MEMORIAL DO CONVENTO - Blimunda - «Eu posso olhar por dentro das pessoas.» (entrevista)


Blimunda de Jesus é uma mulher que, apesar de nova, já passou muitos momentos difíceis e sacrificantes. Blimunda tem um dom muito especial que se tornou fundamental para a construção da Passarola, projeto secreto que partilhou com o padre Bartolomeu Lourenço e o seu marido Baltasar Sete-Sóis, por quem sente um amor, lealdade e cumplicidade incondicionais. Iremos hoje entrevistá-la para conhecermos melhor a sua vida amorosa e familiar, a origem e utilidade do seu dom especial, o seu percurso de vida, as barreiras que a tentaram parar e o que a motivou a continuar.

Jornalista-  Bom dia Blimunda. Como está? Pode-nos falar um pouco sobre si e sobre a sua família?

**Exercícios propostos**
- 1) Transcreva da entrevista a Blimunda o trecho que vai desde "Blimunda de Jesus" até "motivou a continuar.", inclusive.
- 2) Prossiga a entrevista a Blimunda a partir da última frase apresentada.
As linhas apresentadas a seguir provêm de uma fonte distinta.

**Dados fornecidos**
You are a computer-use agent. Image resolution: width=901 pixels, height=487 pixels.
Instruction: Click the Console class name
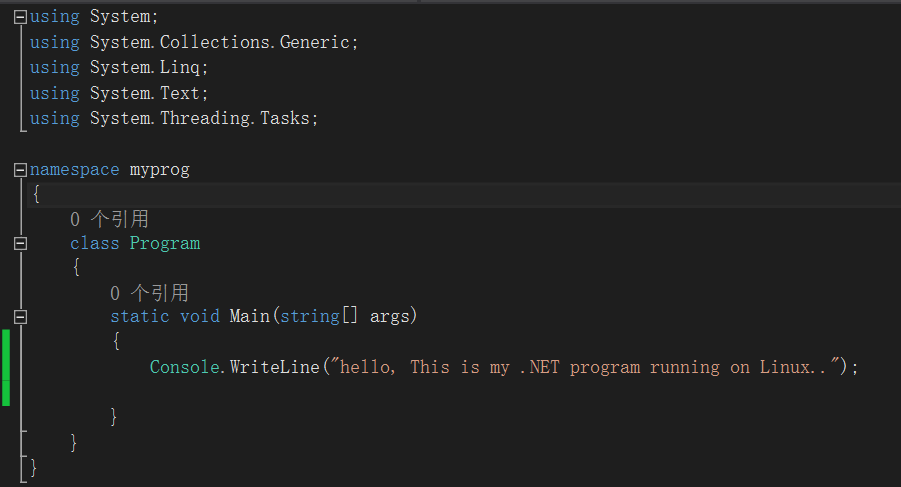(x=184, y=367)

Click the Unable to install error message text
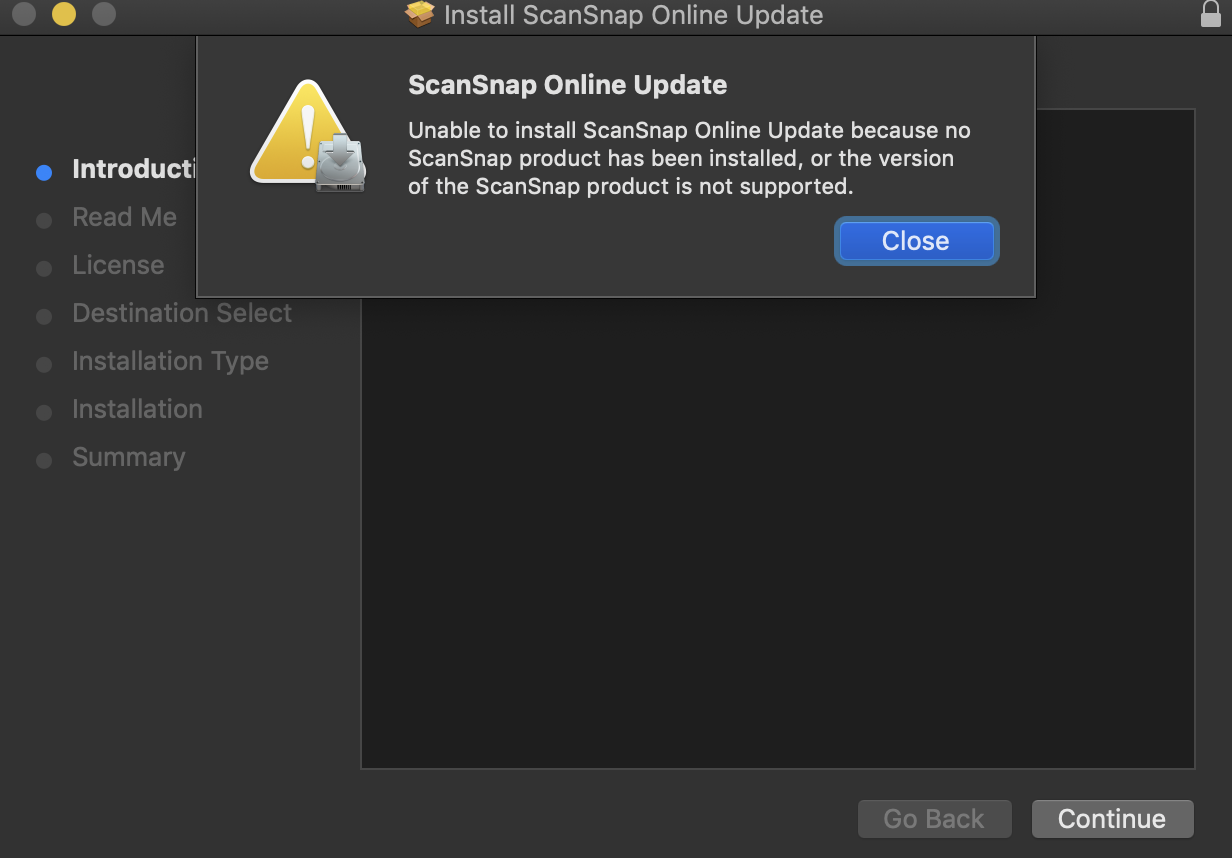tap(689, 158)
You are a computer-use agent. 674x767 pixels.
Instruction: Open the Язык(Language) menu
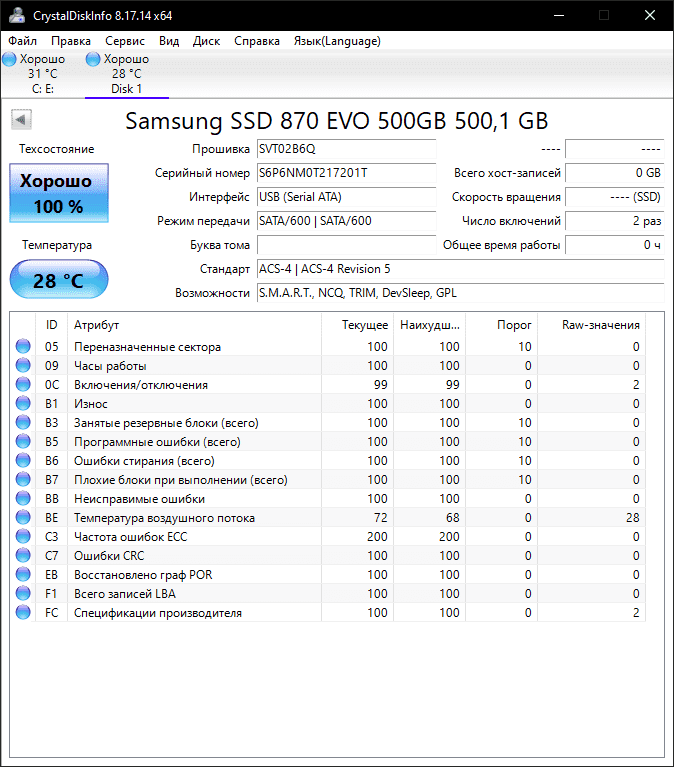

**Resolução das tarefas**
- 1)
Blimunda de Jesus é uma mulher que, apesar de nova, já passou muitos momentos difíceis e sacrificantes. Blimunda tem um dom muito especial que se tornou fundamental para a construção da Passarola, projeto secreto que partilhou com o padre Bartolomeu Lourenço e o seu marido Baltasar Sete-Sóis, por quem sente um amor, lealdade e cumplicidade incondicionais. Iremos hoje entrevistá-la para conhecermos melhor a sua vida amorosa e familiar, a origem e utilidade do seu dom especial, o seu percurso de vida, as barreiras que a tentaram parar e o que a motivou a continuar.

- 2)
Blimunda- Bom dia. Estou bem, obrigada. Claro que sim. Nasci Blimunda de Jesus, no entanto, agora chamam-me Sete-Luas, nome que me deu um padre meu amigo, o padre Bartolomeu Lourenço. Nasci e cresci na Costa do Castelo com minha mãe, Sebastiana Maria de Jesus. Éramos muito próximas até que quando eu tinha “Dezanove anos” e a levaram de mim, foi “condenada a ser açoitada em público e a oito anos de degredo no reino de Angola” por ter visões. Nada pude fazer quando a vi ser levada, tive de ser forte porque, apesar de muito a amar, fingir que não a conhecia e desprezá-la, era o que tinha que fazer para permanecer a salvo. A única coisa que disse ao padre foi “Ali vai minha mãe”, sem “nenhum suspiro, lágrima nenhuma, nem sequer o rosto compadecido”.

Jornalista- Sabemos que Blimunda não é uma mulher como as outras, tem um poder especial. De que se trata este dom que possui?

Blimunda- Nasci com um dom, “Eu posso olhar por dentro das pessoas. (...) O meu dom não é heresia, nem feitiço, os meus olhos são naturais, (...) eu só vejo o que está no mundo (...) Vejo o que está dentro dos corpos, e às vezes o que está no interior da terra, vejo o que está por baixo da pele, e às vezes mesmo por baixo das roupas, mas só vejo quando estou em jejum, perco o dom quando muda o quarto da lua, mas volta logo a seguir.”

Jornalista- É casada com Baltasar Mateus, também conhecido por Sete-Sóis. Assim que o viu, soube que era com ele que queria passar o resto da sua vida?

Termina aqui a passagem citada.